*** PAGE

Gunta (Aldegunde) Stölzl is known for her weaving and teaching at the Bauhaus. Her compelling textile designs, which play on line and color, appeal as independent artworks in themselves.

Stölzl began at the Bauhaus as a student, where she trained in the fine and decorative arts. In a diary entry from 1919-1920, Stölzl remarked on the process: "[Hans Itten's] first words were about rhythm. One must first educate one's hand, first make the fingers supple. We do finger exercises just like a pianist does. In the beginning we already send through what it is that rhythm occurs; and endless circular movement begun with the fingertips, the movement floods through the wrist elbow and shoulder it the heart; one must feel this with every mark, every line; no more drawing that is not experienced, no half understood rhythm. Drawing is not the reproduction of what is seen, but making whatever one senses through external stimulus (natural internal too) flow through one's entire body; then it re-emerges as something entirely personal, as some kind of artistic creation or, more simple, as pulsating life..." This "pulsating life" that Stölzl wrote of can be seen in staccato rhythm of the blocks of color and short black lines placed around the border of the design.

******
*** MATERIAL

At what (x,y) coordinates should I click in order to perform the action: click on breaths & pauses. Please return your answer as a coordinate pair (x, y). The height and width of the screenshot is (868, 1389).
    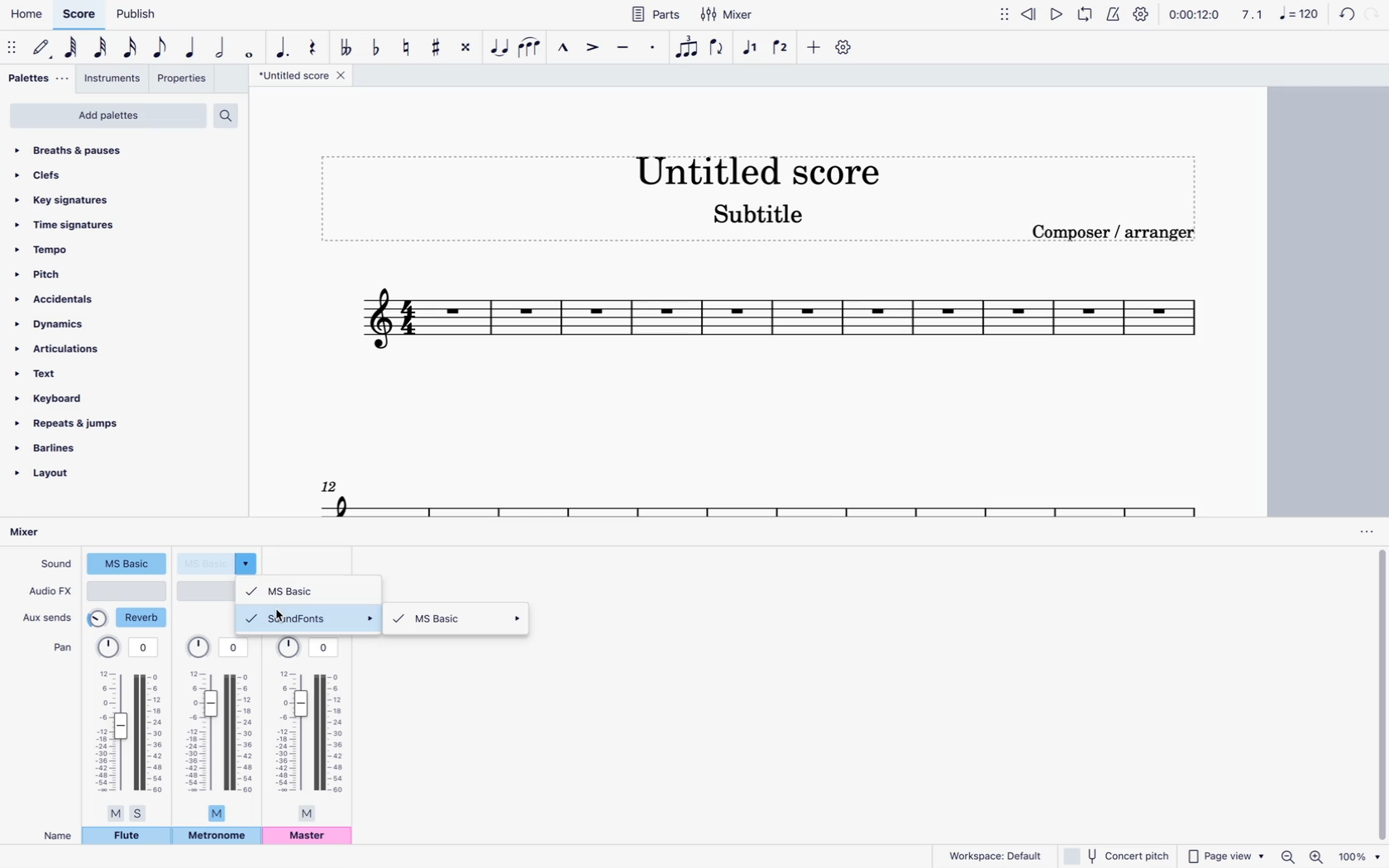
    Looking at the image, I should click on (120, 151).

******

**WHAT IS ASKED:** From the passage on Gunta Stölzl above, quote word for word the part that begins with the words containing "Gunta (Aldegunde) Stölzl" and ends with "artworks in themselves.".

**RESPONSE BELOW:**
Gunta (Aldegunde) Stölzl is known for her weaving and teaching at the Bauhaus. Her compelling textile designs, which play on line and color, appeal as independent artworks in themselves.